ESTRATTO:
★ ★ ★

Laila Al Habash mette in discussione la cosa più sfuggente di tutte: il tempo.
E lo fa come solo lei sa fare — con ironia malinconica, lucidità e una scrittura che trasforma la quotidianità in riflessione pop. “Tempo” è il disco della pausa in un mondo che corre: un viaggio dentro la lentezza, ma con un beat che pulsa come un cuore inquieto.
Laila racconta di averlo sognato, questo titolo. E in effetti il sogno è la chiave di lettura giusta: un flusso caldo e onirico dove identità e disorientamento si mescolano come luci in una notte estiva. È musica che suda, nata in un agosto romano deserto, quando il silenzio pesa e tutto suona più vero.
Dentro ci sono ansie, autoanalisi e scatti di dolcezza. Ma anche ritmo, ironia, contrasti. “Tempo” è colorato e nervoso, solare e inquieto allo stesso tempo — un po’ come la sua autrice, che qui mette a nudo fragilità e forza senza mai scadere nell’autocompiacimento.
Si sente che il progetto è pensato per il live: le tracce respirano, si muovono, invocano il palco. È lì che il “Tempo” di Laila diventa realmente suo — condiviso, fisico, umano. La sua voce è un ponte tra culture e generazioni, tra il pop e l’indie, tra l’urban e la malinconia di chi si sente sempre “in ritardo o in anticipo”.

★ ★ ★

COMPITI DA SVOLGERE:
[1] Trascrivi il passo dell'estratto che comincia con "Laila Al Habash" e prosegue fino a "suona più vero.".
[2] Riprendi l'estratto sul disco "Tempo" di Laila Al Habash dal punto in cui si ferma.
I record non hanno alcun rapporto con l'estratto.

DATI:
★ ★ ★

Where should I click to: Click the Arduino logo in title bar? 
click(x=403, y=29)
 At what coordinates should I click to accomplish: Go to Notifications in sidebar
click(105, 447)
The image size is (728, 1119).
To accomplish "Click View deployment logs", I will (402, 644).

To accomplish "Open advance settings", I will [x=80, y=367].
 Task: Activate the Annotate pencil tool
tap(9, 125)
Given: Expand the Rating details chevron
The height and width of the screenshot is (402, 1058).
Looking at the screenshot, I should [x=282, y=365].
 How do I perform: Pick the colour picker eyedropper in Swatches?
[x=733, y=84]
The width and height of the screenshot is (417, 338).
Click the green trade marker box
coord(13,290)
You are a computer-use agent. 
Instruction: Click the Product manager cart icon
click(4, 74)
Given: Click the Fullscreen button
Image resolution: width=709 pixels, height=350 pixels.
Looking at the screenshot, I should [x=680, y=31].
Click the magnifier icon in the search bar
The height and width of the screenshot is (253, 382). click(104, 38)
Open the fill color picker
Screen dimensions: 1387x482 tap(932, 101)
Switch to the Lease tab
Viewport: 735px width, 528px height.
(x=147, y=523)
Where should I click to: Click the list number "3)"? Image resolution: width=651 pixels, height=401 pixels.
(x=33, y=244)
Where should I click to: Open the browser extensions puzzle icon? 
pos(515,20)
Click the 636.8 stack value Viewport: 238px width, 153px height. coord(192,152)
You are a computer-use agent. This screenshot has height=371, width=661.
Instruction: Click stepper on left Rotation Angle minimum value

★ ★ ★

RISPOSTE AI COMPITI:
[1]
Laila Al Habash mette in discussione la cosa più sfuggente di tutte: il tempo.
E lo fa come solo lei sa fare — con ironia malinconica, lucidità e una scrittura che trasforma la quotidianità in riflessione pop. “Tempo” è il disco della pausa in un mondo che corre: un viaggio dentro la lentezza, ma con un beat che pulsa come un cuore inquieto.
Laila racconta di averlo sognato, questo titolo. E in effetti il sogno è la chiave di lettura giusta: un flusso caldo e onirico dove identità e disorientamento si mescolano come luci in una notte estiva. È musica che suda, nata in un agosto romano deserto, quando il silenzio pesa e tutto suona più vero.

[2]
“Tempo” non è Ctrl C e Ctrl V. È un disco che osa essere personale, anche quando inciampa. Non cambia le regole del gioco, ma le rallenta quel tanto che basta per farti ascoltare il battito.
Prendetevi tempo per ascoltarlo. Non ve ne pentirete — anche se, come dice Laila, non sempre “sentirsi bene” ha un significato preciso.
TRACCIA PER TRACCIA
1.Ritento
È la prima traccia del disco ed è un po’ lo statement del progetto. Era un periodo in cui ripensavo tantissimo al passato o al futuro, con l’ossessione di rimuginare o con l’ansia di prevedere. Nella canzone dico che non mi sono goduta dei momenti come avrei voluto negli ultimi anni perché ero sempre insofferente e distratta dall’ansia di anticipare il tempo, avvantaggiarmi, arrivare preparata a problemi che poi non arrivavano mai. Nel ritornello mi rendo conto che mi serve fare l’opposto: andare più piano, svuotare la testa, godersi solo quello che succede nel presente e basta senza altre distrazioni (“navigo col motore spento”=allusione a spegnere internet e il telefono). Sempre a proposito di ossessione col passato, c’è una citazione di Bruno Lauzi del 1978 (“sincera come l’acqua di un fiume di sera” – tratta da “amore caro, amore bello”).
2.Fumantina
Tendo a pensare di dover essere perennemente produttiva, di mettere a frutto tutto il tempo disponibile. Questa cosa, alla lunga, mi sono accorta che mi faceva male, quindi ho cercato di iniziare a pensare il tempo in maniera differente. “Fumantina” è una canzone che ho scritto tempo fa, ci ho messo molto a finirla. In realtà, ho corretto ben poco della prima bozza, ma non ero pronta a pubblicarla, anche se tuttora fotografa una visione delle cose che continua ad appartenermi. È un brano speciale, che entra in contatto con la me che ha iniziato a fare musica.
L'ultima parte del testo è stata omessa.